» **YOUR GOAL**: Once you reach the line that contains "Viewport: 325px width, 183px height.", retype it and every line after it exactly, ending with the last line of the entries.
────────────────────────────────────────
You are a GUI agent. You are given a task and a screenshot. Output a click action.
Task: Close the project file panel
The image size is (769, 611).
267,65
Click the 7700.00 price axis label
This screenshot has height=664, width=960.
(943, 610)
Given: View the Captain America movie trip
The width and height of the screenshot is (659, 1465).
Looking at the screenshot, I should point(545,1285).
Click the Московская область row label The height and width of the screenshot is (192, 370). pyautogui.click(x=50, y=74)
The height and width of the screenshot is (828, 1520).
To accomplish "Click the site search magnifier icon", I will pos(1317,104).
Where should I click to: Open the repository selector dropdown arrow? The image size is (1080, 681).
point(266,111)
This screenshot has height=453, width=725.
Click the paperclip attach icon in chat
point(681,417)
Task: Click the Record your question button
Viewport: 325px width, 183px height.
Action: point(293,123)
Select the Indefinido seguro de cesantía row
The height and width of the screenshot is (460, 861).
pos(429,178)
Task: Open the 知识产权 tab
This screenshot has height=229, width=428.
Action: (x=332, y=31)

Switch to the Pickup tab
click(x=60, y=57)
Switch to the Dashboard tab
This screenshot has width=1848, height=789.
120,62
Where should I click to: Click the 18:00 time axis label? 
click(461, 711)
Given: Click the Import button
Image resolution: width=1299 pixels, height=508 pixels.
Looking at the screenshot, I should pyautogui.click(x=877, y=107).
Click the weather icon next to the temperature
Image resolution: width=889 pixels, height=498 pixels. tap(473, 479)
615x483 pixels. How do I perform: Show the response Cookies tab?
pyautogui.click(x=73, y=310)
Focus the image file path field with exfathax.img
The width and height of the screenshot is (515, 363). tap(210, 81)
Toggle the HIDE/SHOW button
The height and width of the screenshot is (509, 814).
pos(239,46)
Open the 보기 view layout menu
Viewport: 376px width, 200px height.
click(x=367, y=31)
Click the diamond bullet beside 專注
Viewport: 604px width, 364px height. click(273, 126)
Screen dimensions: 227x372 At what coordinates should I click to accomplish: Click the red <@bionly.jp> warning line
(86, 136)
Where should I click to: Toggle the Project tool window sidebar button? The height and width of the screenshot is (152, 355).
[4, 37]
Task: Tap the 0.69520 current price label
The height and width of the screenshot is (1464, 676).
────────────────────────────────────────
» **ANSWER BOX**:
Viewport: 325px width, 183px height.
Action: point(293,123)
Select the Indefinido seguro de cesantía row
The height and width of the screenshot is (460, 861).
pos(429,178)
Task: Open the 知识产权 tab
This screenshot has height=229, width=428.
Action: (x=332, y=31)

Switch to the Pickup tab
click(x=60, y=57)
Switch to the Dashboard tab
This screenshot has width=1848, height=789.
120,62
Where should I click to: Click the 18:00 time axis label? 
click(461, 711)
Given: Click the Import button
Image resolution: width=1299 pixels, height=508 pixels.
Looking at the screenshot, I should pyautogui.click(x=877, y=107).
Click the weather icon next to the temperature
Image resolution: width=889 pixels, height=498 pixels. tap(473, 479)
615x483 pixels. How do I perform: Show the response Cookies tab?
pyautogui.click(x=73, y=310)
Focus the image file path field with exfathax.img
The width and height of the screenshot is (515, 363). tap(210, 81)
Toggle the HIDE/SHOW button
The height and width of the screenshot is (509, 814).
pos(239,46)
Open the 보기 view layout menu
Viewport: 376px width, 200px height.
click(x=367, y=31)
Click the diamond bullet beside 專注
Viewport: 604px width, 364px height. click(273, 126)
Screen dimensions: 227x372 At what coordinates should I click to accomplish: Click the red <@bionly.jp> warning line
(86, 136)
Where should I click to: Toggle the Project tool window sidebar button? The height and width of the screenshot is (152, 355).
[4, 37]
Task: Tap the 0.69520 current price label
The height and width of the screenshot is (1464, 676).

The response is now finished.